- Collected data -
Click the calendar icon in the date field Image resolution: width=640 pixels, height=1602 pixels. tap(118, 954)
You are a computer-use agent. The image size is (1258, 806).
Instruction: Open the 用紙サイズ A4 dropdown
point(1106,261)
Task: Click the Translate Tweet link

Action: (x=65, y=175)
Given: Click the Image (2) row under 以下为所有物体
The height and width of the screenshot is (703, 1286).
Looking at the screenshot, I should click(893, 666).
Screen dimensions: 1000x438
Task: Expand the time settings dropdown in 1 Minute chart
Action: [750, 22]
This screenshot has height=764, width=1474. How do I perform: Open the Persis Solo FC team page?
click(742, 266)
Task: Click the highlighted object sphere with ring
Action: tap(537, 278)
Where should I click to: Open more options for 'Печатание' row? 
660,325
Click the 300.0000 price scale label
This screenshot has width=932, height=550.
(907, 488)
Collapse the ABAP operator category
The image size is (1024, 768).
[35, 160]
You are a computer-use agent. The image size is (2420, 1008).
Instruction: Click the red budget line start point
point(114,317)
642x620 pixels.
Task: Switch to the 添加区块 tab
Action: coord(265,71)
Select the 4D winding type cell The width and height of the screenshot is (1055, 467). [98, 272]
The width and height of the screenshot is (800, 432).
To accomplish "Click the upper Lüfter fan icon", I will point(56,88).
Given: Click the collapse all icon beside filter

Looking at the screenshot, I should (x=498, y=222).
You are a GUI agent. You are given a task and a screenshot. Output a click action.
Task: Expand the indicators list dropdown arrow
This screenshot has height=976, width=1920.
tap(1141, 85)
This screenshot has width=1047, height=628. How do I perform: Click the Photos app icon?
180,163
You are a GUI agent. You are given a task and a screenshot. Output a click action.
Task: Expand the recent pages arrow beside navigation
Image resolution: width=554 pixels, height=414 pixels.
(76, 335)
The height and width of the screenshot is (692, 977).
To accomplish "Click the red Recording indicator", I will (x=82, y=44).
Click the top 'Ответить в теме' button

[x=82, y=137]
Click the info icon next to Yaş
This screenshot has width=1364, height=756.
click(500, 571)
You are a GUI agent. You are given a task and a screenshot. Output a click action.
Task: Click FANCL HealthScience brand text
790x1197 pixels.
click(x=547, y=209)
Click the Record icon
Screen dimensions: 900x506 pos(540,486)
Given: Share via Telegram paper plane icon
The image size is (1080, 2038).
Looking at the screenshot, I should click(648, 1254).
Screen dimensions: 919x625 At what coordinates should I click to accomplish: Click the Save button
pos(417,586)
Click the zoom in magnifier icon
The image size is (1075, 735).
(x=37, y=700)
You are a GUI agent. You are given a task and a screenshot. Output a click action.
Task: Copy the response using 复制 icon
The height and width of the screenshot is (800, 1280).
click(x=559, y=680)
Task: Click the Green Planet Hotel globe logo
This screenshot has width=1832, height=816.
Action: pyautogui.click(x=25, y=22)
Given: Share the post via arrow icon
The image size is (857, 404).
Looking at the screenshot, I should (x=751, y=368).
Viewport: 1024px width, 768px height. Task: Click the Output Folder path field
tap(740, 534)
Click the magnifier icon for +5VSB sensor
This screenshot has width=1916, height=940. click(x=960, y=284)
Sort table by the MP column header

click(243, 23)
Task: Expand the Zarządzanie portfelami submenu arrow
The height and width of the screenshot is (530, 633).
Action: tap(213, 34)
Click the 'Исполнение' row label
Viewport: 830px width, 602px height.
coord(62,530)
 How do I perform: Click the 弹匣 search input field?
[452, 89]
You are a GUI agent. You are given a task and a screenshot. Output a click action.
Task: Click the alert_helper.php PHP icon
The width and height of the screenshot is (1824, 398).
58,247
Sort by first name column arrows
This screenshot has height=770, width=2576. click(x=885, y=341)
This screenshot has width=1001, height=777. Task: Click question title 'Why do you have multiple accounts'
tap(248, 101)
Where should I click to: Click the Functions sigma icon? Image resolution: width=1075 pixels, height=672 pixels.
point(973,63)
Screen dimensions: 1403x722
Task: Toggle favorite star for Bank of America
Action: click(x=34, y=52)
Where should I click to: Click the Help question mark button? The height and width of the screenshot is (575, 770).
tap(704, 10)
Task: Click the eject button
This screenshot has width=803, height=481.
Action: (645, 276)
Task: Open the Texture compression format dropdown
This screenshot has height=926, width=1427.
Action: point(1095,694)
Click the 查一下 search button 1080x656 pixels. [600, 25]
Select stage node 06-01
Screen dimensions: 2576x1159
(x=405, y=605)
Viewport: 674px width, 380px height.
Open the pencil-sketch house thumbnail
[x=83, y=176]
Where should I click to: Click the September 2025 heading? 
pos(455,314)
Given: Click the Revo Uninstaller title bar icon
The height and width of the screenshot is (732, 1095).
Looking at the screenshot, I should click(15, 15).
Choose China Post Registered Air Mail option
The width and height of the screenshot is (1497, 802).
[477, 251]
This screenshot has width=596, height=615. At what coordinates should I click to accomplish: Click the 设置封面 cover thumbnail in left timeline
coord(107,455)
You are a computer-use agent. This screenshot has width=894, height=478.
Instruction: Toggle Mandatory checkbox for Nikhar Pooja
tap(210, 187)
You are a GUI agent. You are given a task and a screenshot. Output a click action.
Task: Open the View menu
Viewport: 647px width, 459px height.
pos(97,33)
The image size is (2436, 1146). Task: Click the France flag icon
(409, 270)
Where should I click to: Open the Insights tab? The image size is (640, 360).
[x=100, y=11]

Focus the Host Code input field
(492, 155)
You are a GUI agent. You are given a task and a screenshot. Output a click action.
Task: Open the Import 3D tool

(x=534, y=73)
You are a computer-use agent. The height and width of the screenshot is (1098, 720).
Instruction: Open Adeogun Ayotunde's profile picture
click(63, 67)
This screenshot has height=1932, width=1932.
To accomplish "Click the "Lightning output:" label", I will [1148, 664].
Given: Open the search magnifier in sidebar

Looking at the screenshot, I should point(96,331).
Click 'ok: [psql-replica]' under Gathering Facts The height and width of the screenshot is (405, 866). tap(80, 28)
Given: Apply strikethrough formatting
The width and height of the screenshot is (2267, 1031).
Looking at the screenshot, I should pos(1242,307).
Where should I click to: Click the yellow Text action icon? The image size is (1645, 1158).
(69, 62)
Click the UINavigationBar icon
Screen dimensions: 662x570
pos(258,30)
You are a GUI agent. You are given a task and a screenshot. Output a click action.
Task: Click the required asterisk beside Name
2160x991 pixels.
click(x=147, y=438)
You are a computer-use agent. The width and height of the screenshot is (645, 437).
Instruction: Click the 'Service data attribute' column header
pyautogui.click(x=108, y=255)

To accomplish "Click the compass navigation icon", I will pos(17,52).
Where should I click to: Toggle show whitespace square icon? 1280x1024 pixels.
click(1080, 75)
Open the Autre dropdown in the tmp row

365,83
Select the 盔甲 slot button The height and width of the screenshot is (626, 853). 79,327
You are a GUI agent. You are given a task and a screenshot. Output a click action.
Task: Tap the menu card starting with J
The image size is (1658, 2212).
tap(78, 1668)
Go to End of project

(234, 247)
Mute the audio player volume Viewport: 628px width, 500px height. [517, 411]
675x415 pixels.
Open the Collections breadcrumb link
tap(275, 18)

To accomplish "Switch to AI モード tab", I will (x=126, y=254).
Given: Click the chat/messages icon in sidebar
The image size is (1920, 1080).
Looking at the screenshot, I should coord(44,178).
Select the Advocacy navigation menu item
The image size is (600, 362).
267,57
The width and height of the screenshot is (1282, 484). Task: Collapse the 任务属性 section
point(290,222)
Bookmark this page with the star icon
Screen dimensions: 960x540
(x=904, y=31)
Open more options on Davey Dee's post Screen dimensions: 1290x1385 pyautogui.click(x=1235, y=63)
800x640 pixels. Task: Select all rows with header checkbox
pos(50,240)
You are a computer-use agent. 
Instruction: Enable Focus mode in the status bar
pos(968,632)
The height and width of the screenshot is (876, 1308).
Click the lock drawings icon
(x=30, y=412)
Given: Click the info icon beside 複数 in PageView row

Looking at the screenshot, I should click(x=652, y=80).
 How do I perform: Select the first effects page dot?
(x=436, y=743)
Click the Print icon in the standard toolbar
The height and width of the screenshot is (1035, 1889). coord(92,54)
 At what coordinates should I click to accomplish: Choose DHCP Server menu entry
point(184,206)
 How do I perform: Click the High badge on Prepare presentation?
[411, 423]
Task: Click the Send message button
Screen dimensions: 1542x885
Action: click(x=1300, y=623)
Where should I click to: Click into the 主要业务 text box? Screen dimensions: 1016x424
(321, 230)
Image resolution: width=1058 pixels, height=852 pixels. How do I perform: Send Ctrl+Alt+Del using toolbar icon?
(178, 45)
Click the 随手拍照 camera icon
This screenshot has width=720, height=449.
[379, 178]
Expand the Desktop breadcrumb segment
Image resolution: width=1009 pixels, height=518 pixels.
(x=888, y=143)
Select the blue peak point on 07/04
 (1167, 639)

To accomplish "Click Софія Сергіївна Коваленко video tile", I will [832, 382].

- Task -
Up to and including the line with "Click the 300.0000 price scale label", print every line of the records from the start.

- Reply -
Click the calendar icon in the date field Image resolution: width=640 pixels, height=1602 pixels. tap(118, 954)
You are a computer-use agent. The image size is (1258, 806).
Instruction: Open the 用紙サイズ A4 dropdown
point(1106,261)
Task: Click the Translate Tweet link

Action: (x=65, y=175)
Given: Click the Image (2) row under 以下为所有物体
The height and width of the screenshot is (703, 1286).
Looking at the screenshot, I should click(893, 666).
Screen dimensions: 1000x438
Task: Expand the time settings dropdown in 1 Minute chart
Action: [750, 22]
This screenshot has height=764, width=1474. How do I perform: Open the Persis Solo FC team page?
click(742, 266)
Task: Click the highlighted object sphere with ring
Action: tap(537, 278)
Where should I click to: Open more options for 'Печатание' row? 
660,325
Click the 300.0000 price scale label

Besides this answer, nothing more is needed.